Written exercise 1:
Answer these questions about the post about Bluefin:
(a) Who did the previous owner say the boat was custom built for?
(b) How many self-tailing Lewmar winches does the boat have?
(c) What material are one third of the decks now made of?
Written exercise 2: Copy the post about Bluefin word for word, starting at "The cockpit is" and ending at "does not exist.".
Written exercise 3: List every material that the post about Bluefin names as part of the boat.

Quoted passage:
* Begin *
The PO said she was a custom build for the President of CN.
He wanted a race boat & chose the 345.
Bluefin started off as either a hull that was never finished or they used the molds for one more hull.
I have some paperwork with the boat supporting this including the ships log of her voyage to America from England.

She was built lighter, marine ply decks, thinly sheathed with teak. 
There are no combings, the V berth is just a storage area for sails.
It's a fractional rig with the traveler in front of the companionway hatch.
The cockpit is larger. The area directly behind the companionway hatch is low not deck height. There are 2 large lexan windows,1 port & 1 stbd. The little aft cabin port does not exist.

There are 8 self tailing Lewmar winches & running backstays. 2 sets of sails, one set is very light & a spinnaker .
She's in bad condition but I've stabilized her. The decks are gone & most of the interior has been removed.
1/3rd of the decks are now Coosa board, working aft.
* End *
[Item position entries]
* Begin *
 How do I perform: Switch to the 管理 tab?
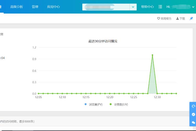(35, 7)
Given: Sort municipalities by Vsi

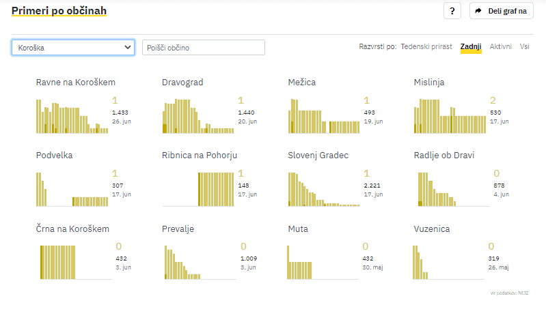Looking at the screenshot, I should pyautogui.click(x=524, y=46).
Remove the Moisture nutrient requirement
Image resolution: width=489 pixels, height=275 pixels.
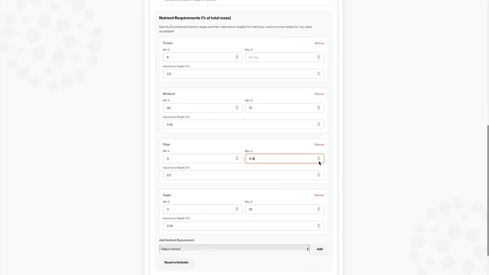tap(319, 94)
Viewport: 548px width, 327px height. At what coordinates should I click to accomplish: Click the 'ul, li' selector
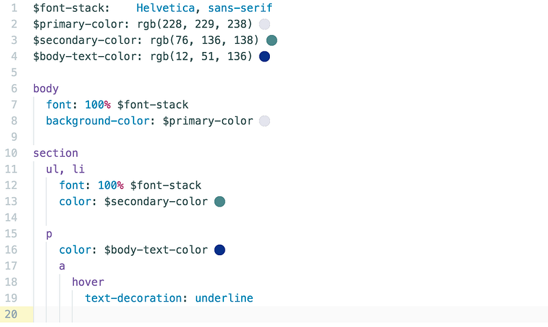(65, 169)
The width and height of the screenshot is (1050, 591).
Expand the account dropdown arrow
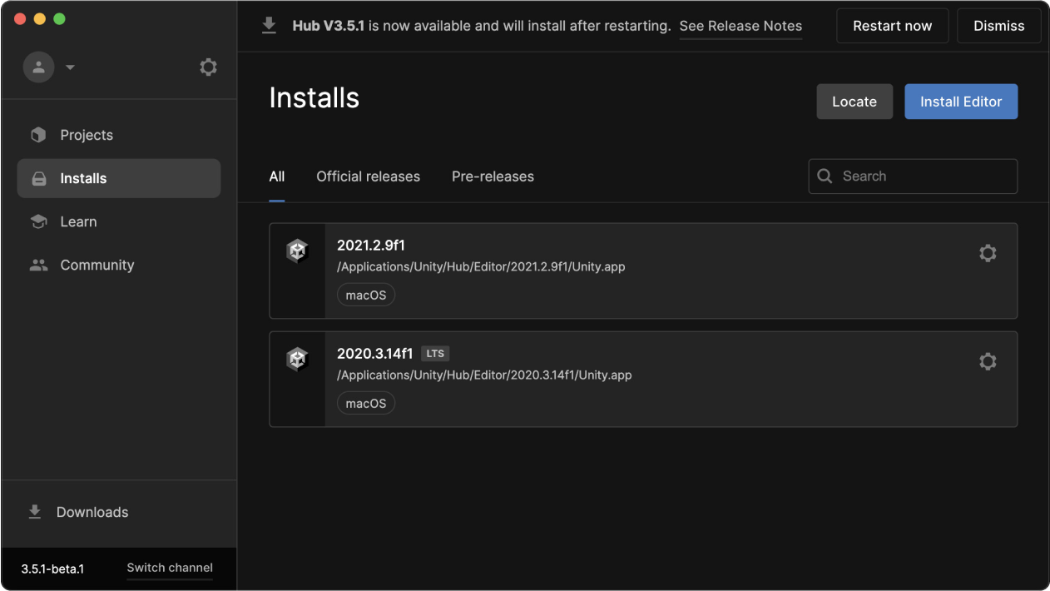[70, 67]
* End *
Worked solution 1:
(a) The President of CN
(b) 8
(c) Coosa board

Worked solution 2:
The cockpit is larger. The area directly behind the companionway hatch is low not deck height. There are 2 large lexan windows,1 port & 1 stbd. The little aft cabin port does not exist.

Worked solution 3:
marine ply
teak
lexan
Coosa board